Most of the deaths involved opioid painkillers, many taken in combination with antianxiety drugs. On average, each person who died had filled prescriptions for dangerous drugs from five to six prescribers in the year before they died.

Half of the prescribers received letters that began: "This is a courtesy communication to inform you that your patient (name, date of birth) died on (date). Prescription drug overdose was either the primary cause of death or contributed to the death.

The letters offered guidance for safer prescribing. The tone was supportive: "Learning of your patient's death can be difficult. We hope that you will take this as an opportunity" to prevent future deaths.

Then the researchers watched what happened over three months.

Letter recipients reduced their average daily opioid prescribing — measured in a standard way, morphine milligram equivalents — by nearly 10 percent compared with prescribers who didn't get letters. Opioid prescribing in the no-letter group didn't change.

Recipients put fewer new patients on opioids than those who didn't get letters. They wrote fewer prescriptions for high-dose opioids.

The strategy is original, helpful and could be duplicated elsewhere, said David Clark, a professor of anesthesiology and pain medicine at Stanford University, who wasn't involved in the study. He was surprised the letter's effect wasn't larger.

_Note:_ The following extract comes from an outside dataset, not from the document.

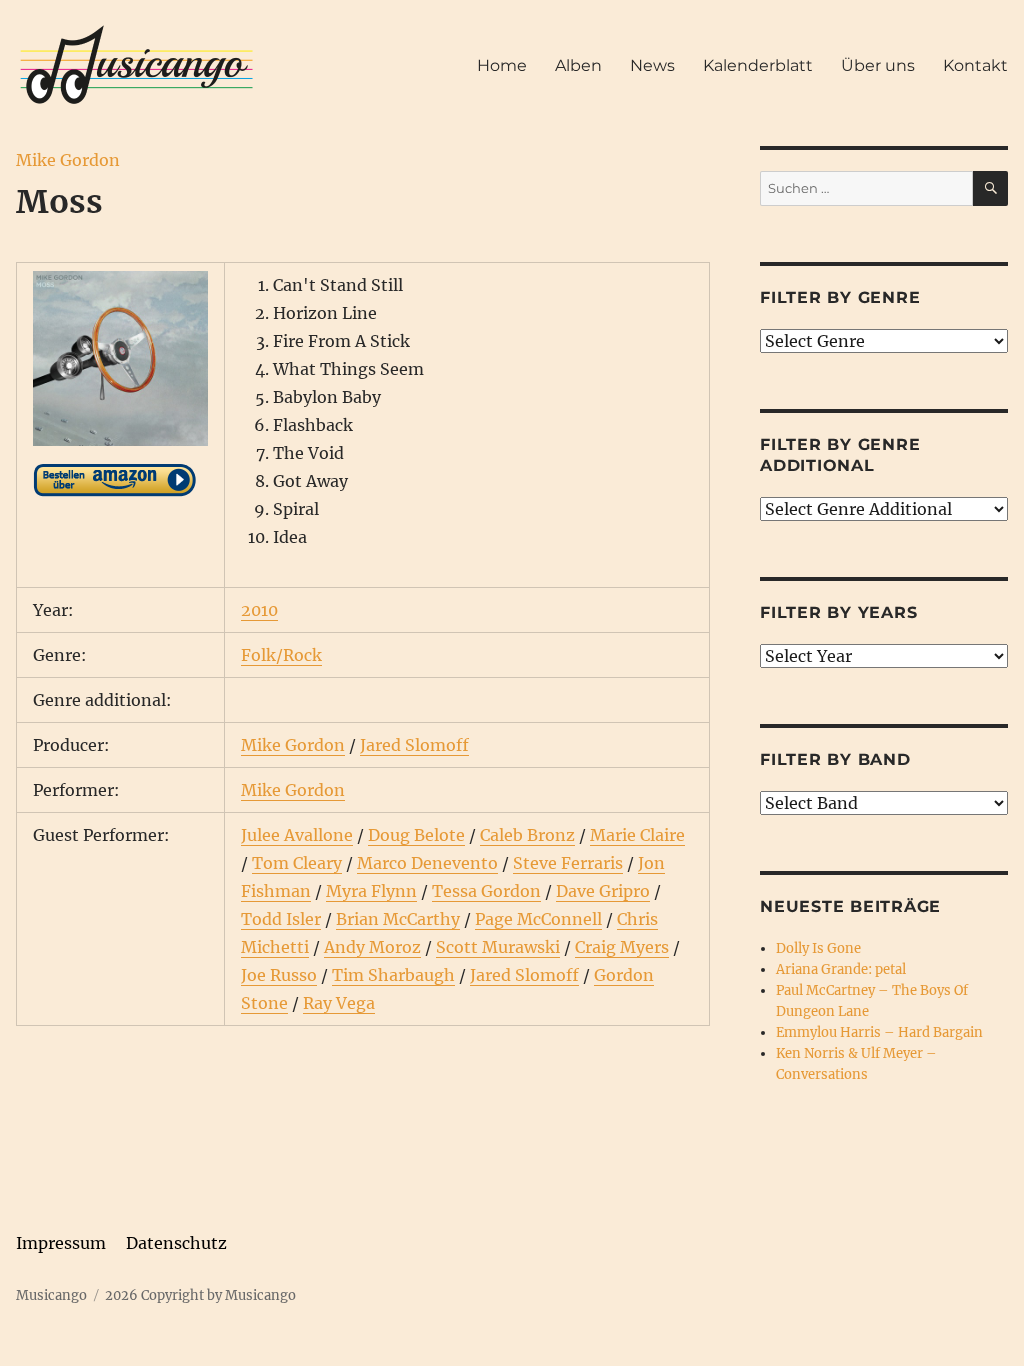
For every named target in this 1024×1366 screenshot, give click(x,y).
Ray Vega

"It may have been easy for physicians to feel it was somebody else prescribing who got the patient in trouble," Clark said, adding that changing even one patient's care takes time and requires "very difficult conversations."

Opioid prescribing has been declining in the U.S. for several years in response to pressure from health systems, insurers and regulators.

Yet deaths keep rising. Nearly 48,000 Americans died of opioid overdoses last year, according to preliminary numbers released last month, a 12 percent increase from the year before.